* [STATED PROBLEM] Change "Notify me" to "Alert me" in the entries that run from the line with "Sort Kjole (30, 610)" through the line with "Capybaras (41, 422)", and give those lines again with nothing else altered.
╔══
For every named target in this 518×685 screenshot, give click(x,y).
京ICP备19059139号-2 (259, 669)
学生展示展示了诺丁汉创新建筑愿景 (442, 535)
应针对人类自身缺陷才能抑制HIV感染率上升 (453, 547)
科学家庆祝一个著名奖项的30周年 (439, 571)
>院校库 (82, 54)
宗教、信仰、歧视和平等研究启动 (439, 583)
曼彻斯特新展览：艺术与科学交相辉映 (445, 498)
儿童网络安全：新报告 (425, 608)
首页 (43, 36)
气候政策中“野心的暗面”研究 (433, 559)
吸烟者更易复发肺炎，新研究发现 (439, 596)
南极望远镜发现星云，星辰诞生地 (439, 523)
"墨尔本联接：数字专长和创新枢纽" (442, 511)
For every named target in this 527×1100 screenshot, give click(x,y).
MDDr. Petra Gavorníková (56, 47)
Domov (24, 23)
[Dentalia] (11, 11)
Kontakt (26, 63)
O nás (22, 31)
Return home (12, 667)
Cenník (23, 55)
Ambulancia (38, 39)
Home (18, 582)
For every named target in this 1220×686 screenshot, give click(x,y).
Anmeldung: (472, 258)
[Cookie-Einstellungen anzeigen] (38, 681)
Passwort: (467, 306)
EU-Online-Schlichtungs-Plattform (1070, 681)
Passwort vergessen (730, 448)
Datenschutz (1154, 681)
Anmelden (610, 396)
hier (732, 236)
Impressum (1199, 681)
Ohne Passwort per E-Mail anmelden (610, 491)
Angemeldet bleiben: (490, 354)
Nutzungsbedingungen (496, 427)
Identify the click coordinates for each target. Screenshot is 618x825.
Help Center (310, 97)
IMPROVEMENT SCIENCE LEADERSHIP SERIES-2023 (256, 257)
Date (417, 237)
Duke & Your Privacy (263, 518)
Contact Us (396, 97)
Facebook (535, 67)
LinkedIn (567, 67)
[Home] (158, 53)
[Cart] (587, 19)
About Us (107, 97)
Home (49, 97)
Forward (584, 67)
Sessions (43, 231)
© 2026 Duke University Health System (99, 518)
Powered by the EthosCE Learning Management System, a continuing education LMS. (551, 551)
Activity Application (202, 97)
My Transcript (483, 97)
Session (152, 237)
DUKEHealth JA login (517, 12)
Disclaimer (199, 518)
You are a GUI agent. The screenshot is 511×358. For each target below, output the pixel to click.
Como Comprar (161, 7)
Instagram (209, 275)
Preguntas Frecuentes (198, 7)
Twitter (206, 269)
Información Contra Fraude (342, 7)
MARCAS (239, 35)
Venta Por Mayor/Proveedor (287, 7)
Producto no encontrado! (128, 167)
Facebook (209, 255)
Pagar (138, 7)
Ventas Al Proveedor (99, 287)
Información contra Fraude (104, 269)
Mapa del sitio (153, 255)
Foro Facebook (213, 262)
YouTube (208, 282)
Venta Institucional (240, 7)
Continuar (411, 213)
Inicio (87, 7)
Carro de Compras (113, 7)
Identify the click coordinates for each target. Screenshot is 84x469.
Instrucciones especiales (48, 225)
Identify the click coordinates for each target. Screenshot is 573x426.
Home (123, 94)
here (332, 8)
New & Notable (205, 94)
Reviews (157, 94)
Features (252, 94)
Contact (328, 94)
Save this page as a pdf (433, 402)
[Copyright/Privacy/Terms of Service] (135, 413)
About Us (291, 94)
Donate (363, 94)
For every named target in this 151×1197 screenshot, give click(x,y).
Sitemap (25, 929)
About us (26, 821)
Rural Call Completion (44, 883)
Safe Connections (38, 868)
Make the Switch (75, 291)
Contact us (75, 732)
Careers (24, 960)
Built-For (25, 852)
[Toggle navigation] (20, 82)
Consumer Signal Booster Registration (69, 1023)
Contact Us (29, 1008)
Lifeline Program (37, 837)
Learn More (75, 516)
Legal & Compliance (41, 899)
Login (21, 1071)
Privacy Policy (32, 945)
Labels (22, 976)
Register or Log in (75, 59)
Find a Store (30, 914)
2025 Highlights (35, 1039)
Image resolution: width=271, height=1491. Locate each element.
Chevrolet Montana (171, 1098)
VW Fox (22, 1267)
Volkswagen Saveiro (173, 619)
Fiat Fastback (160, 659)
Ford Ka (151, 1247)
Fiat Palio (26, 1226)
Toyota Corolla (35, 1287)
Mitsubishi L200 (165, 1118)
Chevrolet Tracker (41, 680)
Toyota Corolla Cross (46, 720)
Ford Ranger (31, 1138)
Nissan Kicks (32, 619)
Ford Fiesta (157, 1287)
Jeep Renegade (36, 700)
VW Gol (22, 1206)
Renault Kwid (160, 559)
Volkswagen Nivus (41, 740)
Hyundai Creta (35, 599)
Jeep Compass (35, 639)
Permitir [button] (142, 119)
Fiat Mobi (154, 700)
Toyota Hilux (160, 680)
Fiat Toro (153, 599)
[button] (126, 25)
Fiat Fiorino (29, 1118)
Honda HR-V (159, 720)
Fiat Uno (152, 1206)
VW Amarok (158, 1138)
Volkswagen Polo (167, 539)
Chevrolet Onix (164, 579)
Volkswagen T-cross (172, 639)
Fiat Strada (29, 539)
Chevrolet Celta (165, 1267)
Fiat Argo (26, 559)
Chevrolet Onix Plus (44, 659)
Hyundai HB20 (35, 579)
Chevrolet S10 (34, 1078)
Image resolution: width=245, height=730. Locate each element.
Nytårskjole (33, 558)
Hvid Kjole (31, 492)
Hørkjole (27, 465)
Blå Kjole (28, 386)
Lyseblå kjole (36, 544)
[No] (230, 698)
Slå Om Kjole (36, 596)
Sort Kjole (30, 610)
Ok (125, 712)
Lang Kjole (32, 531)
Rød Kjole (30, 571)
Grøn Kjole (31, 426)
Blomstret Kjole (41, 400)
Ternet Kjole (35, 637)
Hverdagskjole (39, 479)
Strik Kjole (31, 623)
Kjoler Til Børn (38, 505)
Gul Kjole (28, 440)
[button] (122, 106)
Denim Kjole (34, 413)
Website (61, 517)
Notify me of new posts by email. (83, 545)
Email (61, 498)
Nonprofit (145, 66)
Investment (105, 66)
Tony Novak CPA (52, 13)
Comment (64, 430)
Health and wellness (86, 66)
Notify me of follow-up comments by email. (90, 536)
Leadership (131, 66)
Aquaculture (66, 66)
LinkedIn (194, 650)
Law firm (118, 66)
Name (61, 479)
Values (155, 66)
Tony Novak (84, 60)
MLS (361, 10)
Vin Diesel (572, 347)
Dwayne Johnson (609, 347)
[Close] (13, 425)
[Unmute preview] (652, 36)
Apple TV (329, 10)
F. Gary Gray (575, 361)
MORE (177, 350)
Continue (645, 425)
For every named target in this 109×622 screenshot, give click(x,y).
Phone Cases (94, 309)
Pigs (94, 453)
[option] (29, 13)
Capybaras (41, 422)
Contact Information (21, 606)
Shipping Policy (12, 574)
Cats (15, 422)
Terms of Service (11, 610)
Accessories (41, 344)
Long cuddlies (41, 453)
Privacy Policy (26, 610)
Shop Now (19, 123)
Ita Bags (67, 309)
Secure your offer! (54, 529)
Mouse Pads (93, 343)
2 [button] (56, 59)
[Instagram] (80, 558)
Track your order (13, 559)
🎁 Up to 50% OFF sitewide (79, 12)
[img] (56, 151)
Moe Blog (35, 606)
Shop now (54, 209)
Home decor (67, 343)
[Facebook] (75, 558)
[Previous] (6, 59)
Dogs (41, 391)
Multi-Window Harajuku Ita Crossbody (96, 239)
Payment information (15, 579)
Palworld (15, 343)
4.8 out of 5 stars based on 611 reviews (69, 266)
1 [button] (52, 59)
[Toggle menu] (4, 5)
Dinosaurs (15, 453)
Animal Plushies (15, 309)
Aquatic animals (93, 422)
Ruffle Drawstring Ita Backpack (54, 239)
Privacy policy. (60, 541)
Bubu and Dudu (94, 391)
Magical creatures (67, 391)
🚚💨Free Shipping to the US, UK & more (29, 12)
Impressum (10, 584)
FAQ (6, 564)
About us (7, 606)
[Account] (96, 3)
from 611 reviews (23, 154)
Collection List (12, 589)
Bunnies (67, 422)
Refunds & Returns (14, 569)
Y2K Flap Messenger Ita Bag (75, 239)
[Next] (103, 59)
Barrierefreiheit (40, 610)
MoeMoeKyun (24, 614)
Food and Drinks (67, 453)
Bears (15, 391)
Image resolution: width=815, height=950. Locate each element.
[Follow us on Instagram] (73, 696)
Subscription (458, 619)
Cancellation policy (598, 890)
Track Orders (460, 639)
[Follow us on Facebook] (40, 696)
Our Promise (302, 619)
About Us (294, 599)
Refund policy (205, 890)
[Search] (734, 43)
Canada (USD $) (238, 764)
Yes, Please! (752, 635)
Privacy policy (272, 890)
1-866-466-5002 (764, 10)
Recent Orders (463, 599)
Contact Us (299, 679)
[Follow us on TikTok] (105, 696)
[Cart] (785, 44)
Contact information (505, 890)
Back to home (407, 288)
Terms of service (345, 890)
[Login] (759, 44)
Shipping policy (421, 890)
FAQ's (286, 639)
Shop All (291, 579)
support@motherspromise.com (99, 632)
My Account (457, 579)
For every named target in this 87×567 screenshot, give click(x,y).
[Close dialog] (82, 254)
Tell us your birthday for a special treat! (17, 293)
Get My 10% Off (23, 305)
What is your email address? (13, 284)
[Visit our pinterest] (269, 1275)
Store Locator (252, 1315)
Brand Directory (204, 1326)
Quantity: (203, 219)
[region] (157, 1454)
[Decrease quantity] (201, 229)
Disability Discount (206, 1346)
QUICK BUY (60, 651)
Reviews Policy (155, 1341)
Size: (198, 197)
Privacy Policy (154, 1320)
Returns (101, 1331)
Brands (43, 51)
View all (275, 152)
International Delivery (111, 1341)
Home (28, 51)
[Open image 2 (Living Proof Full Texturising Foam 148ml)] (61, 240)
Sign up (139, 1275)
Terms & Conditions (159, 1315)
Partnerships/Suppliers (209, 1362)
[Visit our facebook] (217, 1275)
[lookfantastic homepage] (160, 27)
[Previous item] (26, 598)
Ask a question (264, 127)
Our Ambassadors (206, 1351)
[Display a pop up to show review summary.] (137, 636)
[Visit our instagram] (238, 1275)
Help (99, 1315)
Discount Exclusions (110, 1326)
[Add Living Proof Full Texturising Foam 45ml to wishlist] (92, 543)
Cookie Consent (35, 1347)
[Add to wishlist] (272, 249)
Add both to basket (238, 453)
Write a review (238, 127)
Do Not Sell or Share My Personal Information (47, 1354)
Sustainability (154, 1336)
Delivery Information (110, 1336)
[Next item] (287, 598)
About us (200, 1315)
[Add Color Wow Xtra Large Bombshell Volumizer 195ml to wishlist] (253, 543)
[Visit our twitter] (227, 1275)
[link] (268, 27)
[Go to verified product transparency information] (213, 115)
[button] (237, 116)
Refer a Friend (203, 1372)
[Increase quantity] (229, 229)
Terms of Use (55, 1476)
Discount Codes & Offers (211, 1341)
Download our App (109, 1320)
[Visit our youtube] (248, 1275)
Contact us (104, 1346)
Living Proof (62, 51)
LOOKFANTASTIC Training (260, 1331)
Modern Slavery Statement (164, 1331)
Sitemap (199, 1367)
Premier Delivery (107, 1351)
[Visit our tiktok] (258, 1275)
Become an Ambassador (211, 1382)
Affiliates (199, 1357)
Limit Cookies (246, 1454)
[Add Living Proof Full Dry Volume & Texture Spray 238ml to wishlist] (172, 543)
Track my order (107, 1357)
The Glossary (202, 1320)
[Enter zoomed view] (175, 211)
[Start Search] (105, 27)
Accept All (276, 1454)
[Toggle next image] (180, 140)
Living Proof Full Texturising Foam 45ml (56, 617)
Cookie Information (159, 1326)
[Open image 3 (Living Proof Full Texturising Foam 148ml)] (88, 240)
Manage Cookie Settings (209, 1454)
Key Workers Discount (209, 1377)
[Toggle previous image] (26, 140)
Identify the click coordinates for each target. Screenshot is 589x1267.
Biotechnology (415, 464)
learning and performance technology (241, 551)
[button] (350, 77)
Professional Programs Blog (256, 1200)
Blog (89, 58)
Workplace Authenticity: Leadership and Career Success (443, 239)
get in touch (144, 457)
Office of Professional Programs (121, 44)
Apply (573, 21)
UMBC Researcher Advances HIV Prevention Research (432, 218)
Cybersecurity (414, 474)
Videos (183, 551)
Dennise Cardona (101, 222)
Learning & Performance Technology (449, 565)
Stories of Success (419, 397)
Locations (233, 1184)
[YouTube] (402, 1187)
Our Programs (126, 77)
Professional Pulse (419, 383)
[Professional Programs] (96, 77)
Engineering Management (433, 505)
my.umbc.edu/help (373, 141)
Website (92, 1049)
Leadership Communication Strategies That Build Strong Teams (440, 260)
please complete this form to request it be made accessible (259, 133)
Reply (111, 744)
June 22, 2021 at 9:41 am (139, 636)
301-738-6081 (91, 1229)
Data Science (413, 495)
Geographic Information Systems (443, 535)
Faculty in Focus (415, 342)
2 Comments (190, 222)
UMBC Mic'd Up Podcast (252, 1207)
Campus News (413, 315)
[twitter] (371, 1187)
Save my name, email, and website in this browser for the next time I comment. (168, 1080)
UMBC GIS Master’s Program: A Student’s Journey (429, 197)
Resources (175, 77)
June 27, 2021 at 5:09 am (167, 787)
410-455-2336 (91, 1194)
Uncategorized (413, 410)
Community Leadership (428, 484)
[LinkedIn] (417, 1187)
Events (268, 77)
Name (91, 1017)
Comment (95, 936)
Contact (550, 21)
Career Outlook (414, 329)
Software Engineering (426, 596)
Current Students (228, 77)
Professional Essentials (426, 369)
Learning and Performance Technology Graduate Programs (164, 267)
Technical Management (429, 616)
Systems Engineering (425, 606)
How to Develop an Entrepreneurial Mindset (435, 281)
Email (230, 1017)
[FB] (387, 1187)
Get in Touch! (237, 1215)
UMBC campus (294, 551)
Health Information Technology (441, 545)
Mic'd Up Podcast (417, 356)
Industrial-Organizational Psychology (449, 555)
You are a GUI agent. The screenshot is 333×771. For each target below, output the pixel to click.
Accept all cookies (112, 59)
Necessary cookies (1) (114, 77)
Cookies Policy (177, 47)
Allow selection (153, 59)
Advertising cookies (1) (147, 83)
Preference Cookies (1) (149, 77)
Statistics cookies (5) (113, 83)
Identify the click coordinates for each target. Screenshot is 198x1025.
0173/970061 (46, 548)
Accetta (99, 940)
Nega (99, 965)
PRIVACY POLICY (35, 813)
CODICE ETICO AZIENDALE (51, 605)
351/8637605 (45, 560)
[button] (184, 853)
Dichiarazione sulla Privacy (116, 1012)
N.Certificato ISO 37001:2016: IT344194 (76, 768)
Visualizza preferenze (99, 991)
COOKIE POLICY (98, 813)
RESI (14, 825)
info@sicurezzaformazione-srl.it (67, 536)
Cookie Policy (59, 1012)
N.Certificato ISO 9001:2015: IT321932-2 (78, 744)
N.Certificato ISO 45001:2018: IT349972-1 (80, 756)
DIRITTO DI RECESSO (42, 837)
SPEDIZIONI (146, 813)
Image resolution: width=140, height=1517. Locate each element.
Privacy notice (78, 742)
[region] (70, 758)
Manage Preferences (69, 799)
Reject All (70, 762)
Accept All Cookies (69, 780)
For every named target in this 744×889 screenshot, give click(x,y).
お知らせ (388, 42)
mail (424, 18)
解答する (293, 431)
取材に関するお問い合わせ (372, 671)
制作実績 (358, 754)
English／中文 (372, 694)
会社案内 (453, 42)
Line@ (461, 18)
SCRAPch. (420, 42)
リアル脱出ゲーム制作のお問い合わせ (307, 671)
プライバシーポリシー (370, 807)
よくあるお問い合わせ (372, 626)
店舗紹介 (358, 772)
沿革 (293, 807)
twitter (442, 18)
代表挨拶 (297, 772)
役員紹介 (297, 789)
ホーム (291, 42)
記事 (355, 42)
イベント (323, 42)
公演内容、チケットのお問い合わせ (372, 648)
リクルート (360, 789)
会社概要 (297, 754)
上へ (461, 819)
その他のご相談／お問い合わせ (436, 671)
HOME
╚══
* [TASK RESULT]
Sort Kjole (30, 610)
Ok (125, 712)
Lang Kjole (32, 531)
Rød Kjole (30, 571)
Grøn Kjole (31, 426)
Blomstret Kjole (41, 400)
Ternet Kjole (35, 637)
Hverdagskjole (39, 479)
Strik Kjole (31, 623)
Kjoler Til Børn (38, 505)
Gul Kjole (28, 440)
[button] (122, 106)
Denim Kjole (34, 413)
Website (61, 517)
Alert me of new posts by email. (83, 545)
Email (61, 498)
Nonprofit (145, 66)
Investment (105, 66)
Tony Novak CPA (52, 13)
Comment (64, 430)
Health and wellness (86, 66)
Alert me of follow-up comments by email. (90, 536)
Leadership (131, 66)
Aquaculture (66, 66)
LinkedIn (194, 650)
Law firm (118, 66)
Name (61, 479)
Values (155, 66)
Tony Novak (84, 60)
MLS (361, 10)
Vin Diesel (572, 347)
Dwayne Johnson (609, 347)
[Close] (13, 425)
[Unmute preview] (652, 36)
Apple TV (329, 10)
F. Gary Gray (575, 361)
MORE (177, 350)
Continue (645, 425)
For every named target in this 109×622 screenshot, give click(x,y).
Phone Cases (94, 309)
Pigs (94, 453)
[option] (29, 13)
Capybaras (41, 422)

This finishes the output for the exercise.